AIM OF THE EXERCISE: Please repeat word for word the line containing "Viewport: 1018px width, 480px height." and every following line up to and including the last one below, pictures excluded.

-*-*-

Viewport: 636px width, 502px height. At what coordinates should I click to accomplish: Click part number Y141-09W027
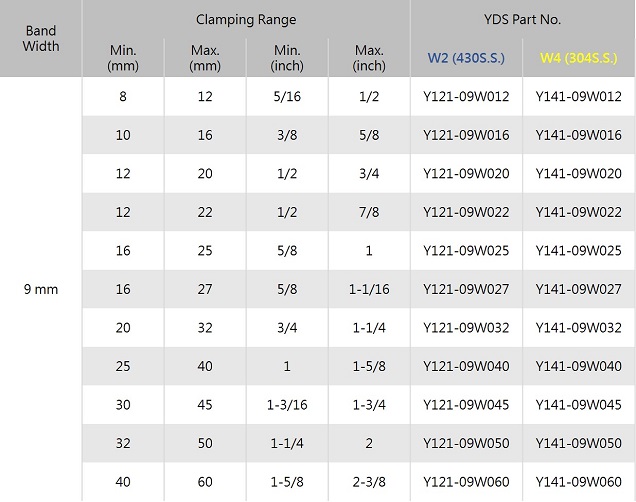click(579, 289)
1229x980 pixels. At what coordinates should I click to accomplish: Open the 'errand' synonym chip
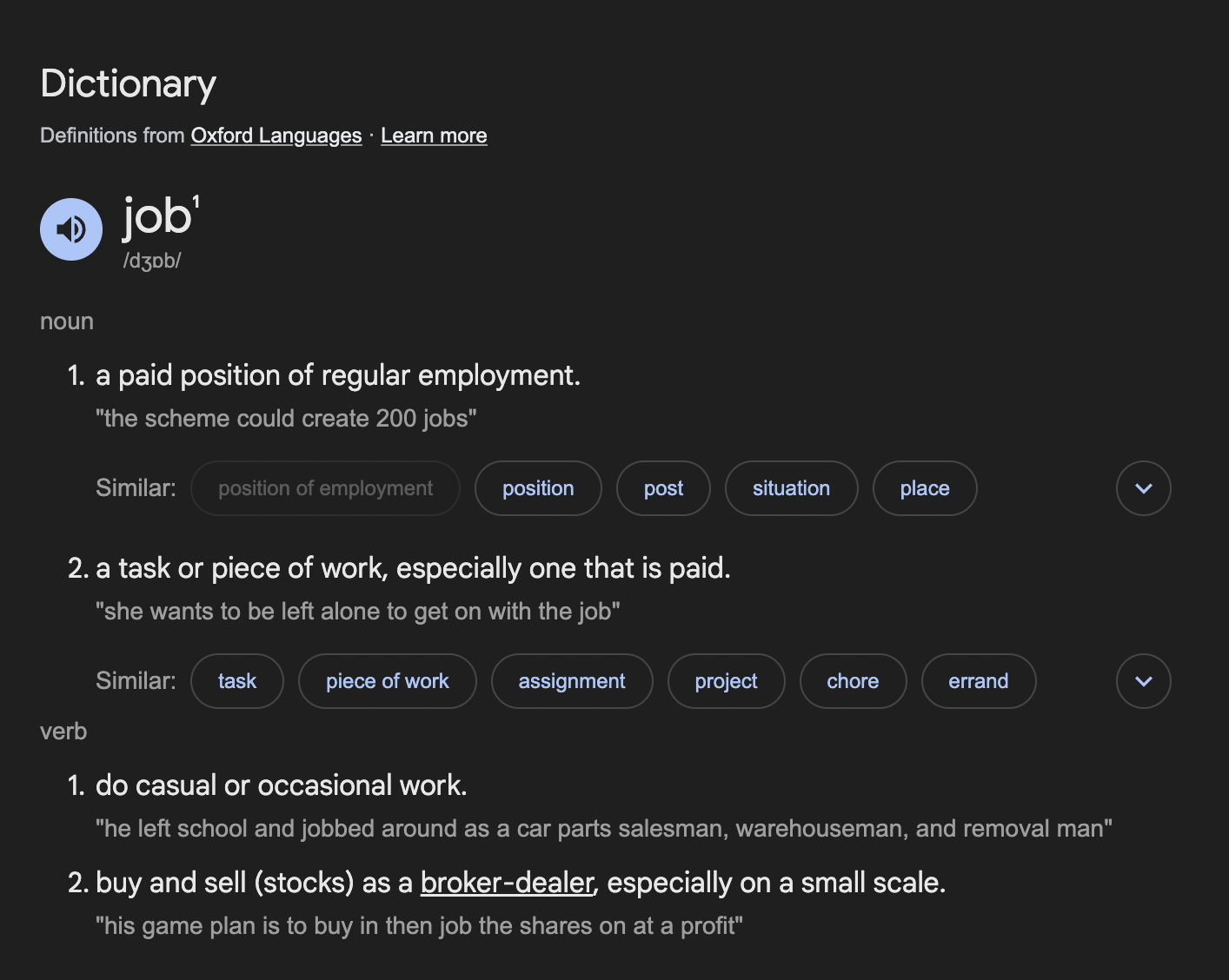(x=978, y=681)
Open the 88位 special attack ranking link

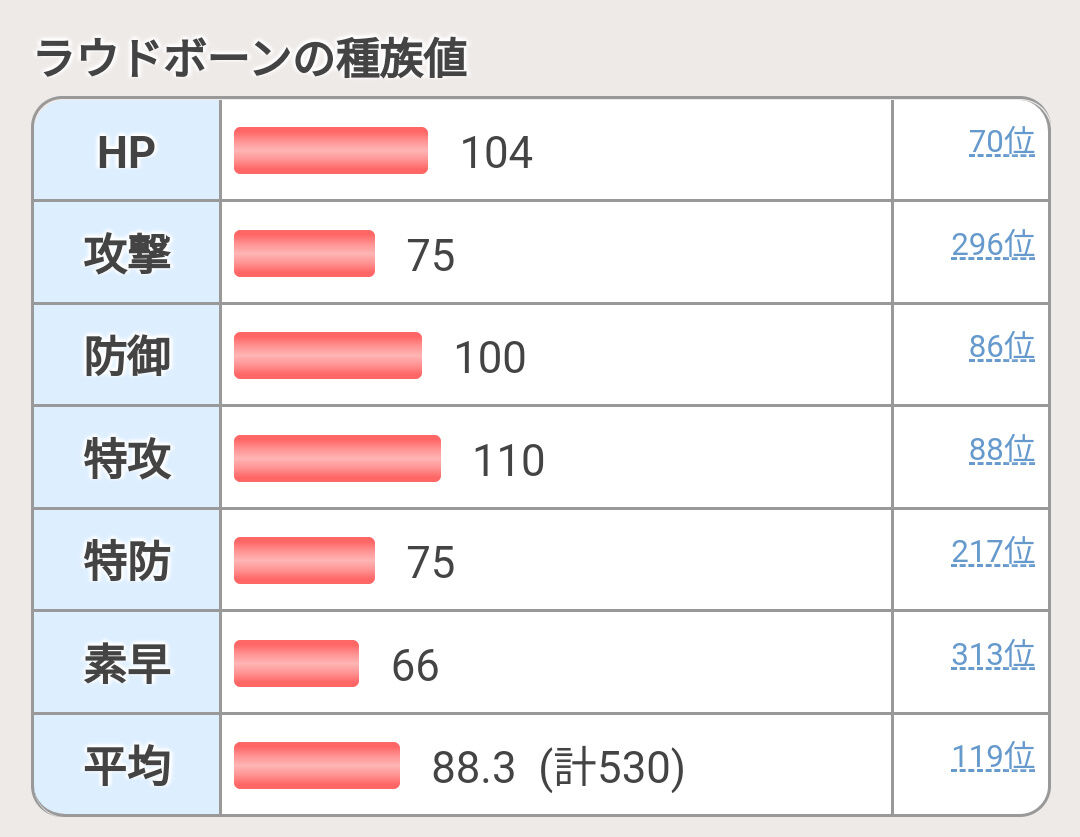click(x=1001, y=449)
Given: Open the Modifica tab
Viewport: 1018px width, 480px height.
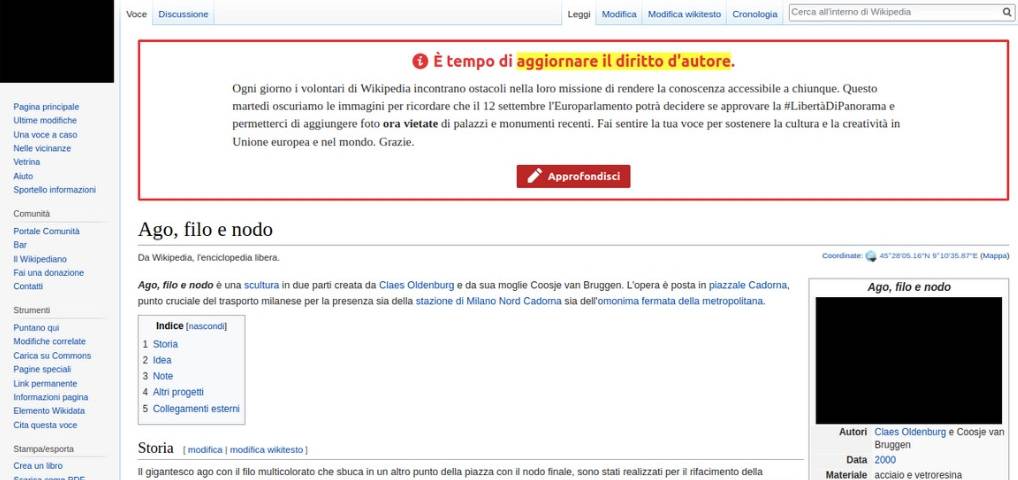Looking at the screenshot, I should [619, 14].
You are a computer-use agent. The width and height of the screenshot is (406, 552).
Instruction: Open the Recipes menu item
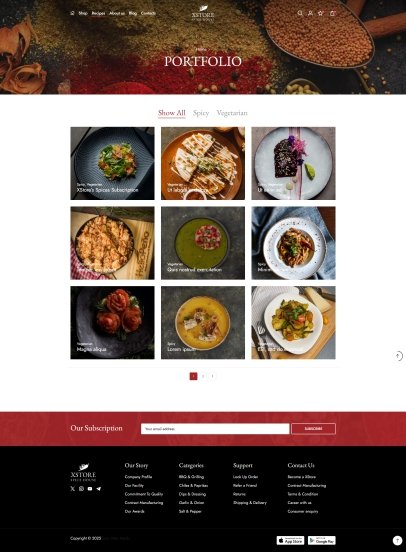tap(98, 13)
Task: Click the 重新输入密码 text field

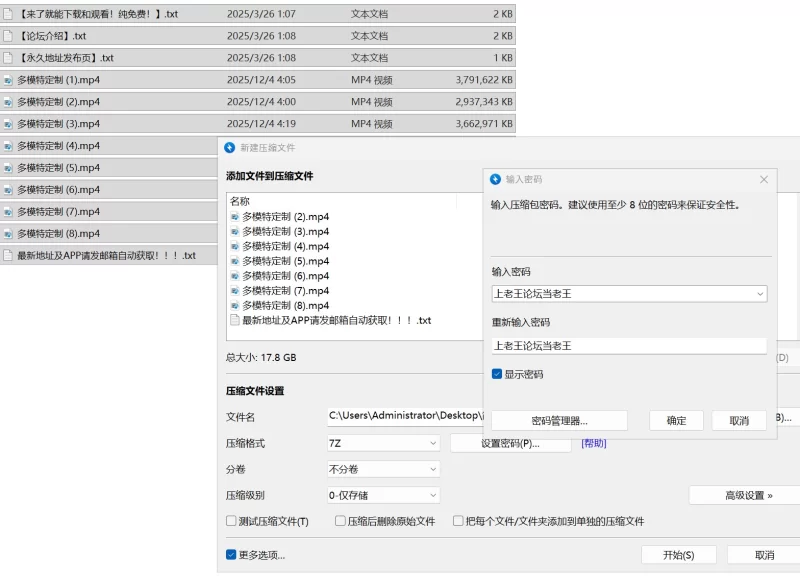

-*-*-

WRITTEN SOLUTION:
Viewport: 1018px width, 480px height.
Looking at the screenshot, I should [619, 14].
You are a computer-use agent. The width and height of the screenshot is (406, 552).
Instruction: Open the Recipes menu item
tap(98, 13)
Task: Click the 重新输入密码 text field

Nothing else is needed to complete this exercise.